* Instruction
Count the lines of the material below that contain the string "width", treating uppercase and lowercase letters as different. Give only the number.

Collected data:
┌────────

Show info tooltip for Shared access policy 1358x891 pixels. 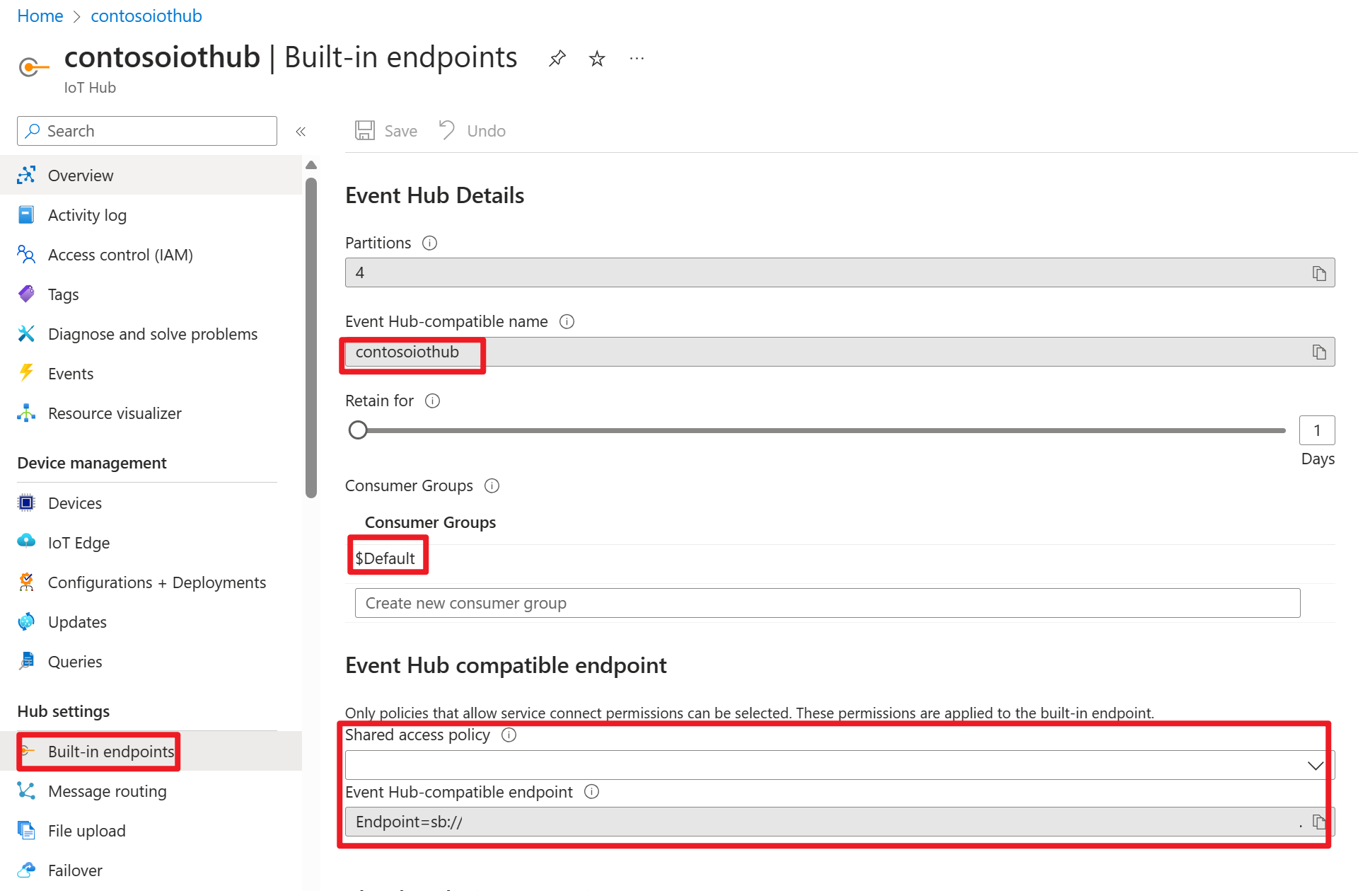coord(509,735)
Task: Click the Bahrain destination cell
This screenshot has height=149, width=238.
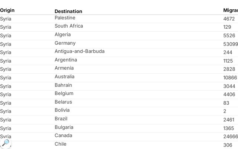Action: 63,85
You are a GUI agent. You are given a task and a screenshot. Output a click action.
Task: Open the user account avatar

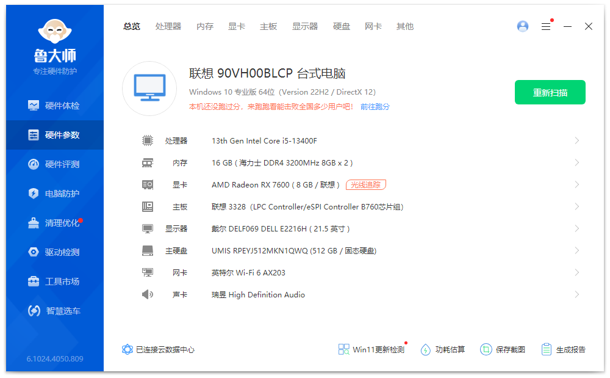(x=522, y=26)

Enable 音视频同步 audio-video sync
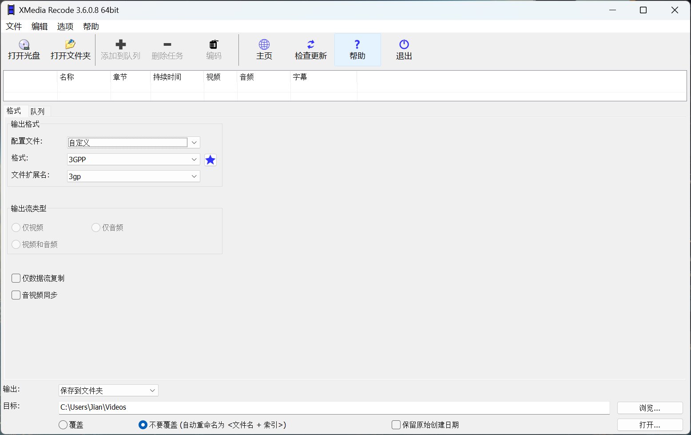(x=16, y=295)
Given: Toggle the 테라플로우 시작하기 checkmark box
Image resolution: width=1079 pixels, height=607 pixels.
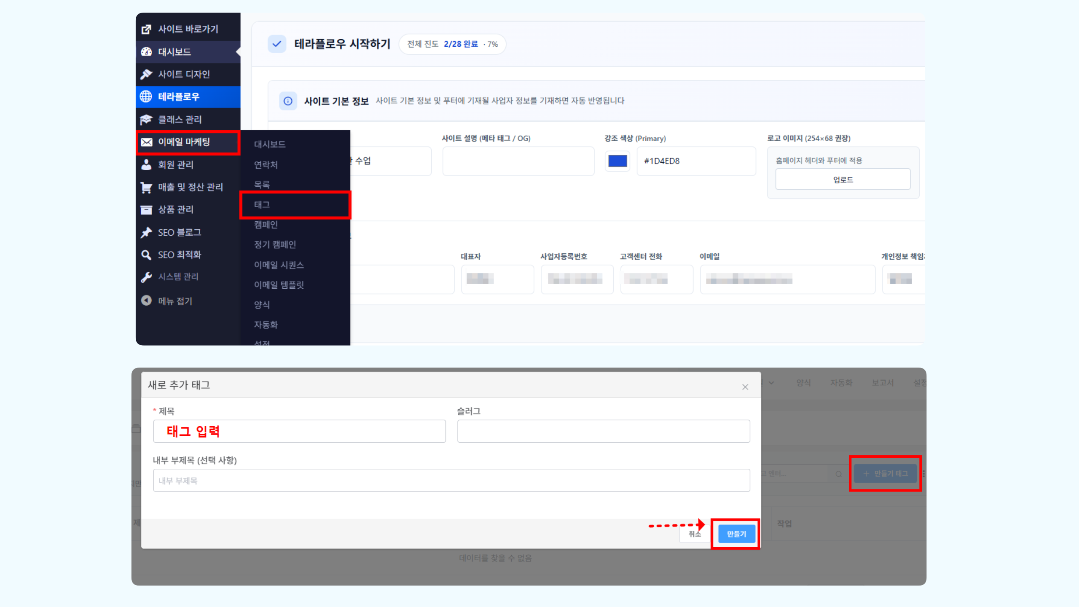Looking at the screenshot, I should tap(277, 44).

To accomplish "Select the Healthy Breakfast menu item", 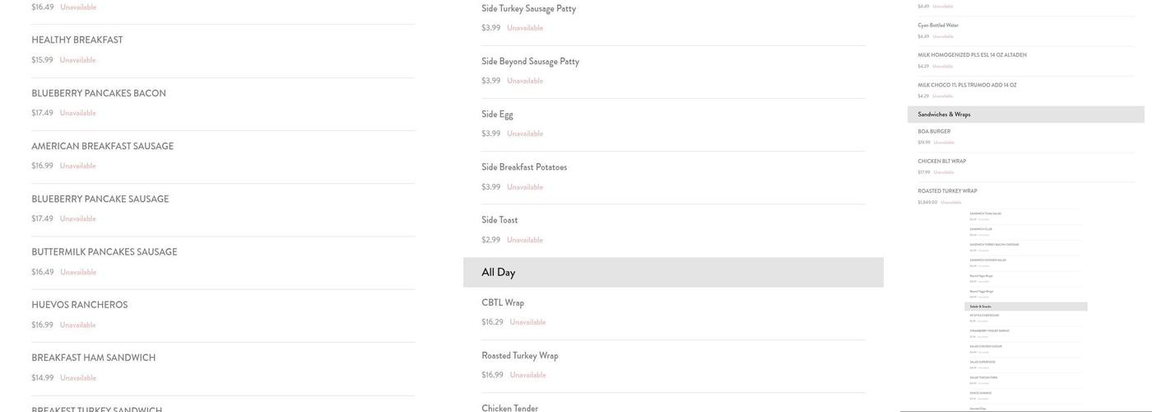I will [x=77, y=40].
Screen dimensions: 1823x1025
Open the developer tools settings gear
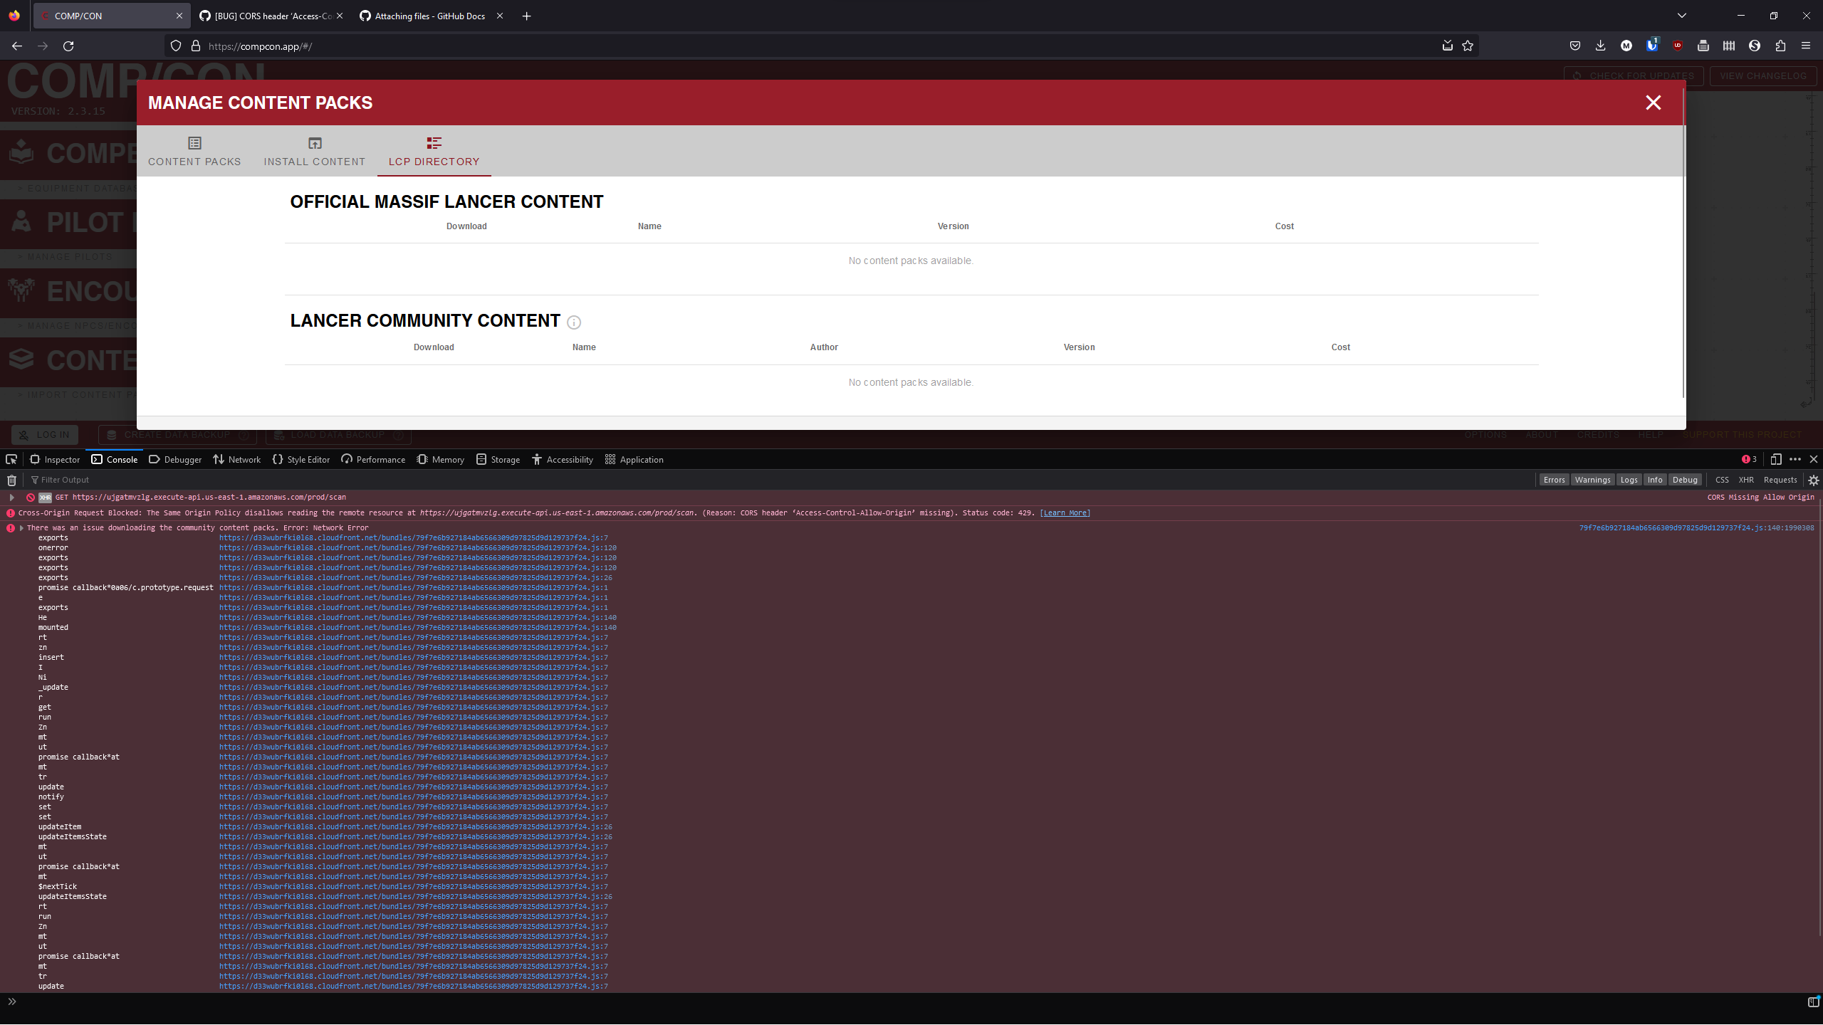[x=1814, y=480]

└────────

* Task solution
2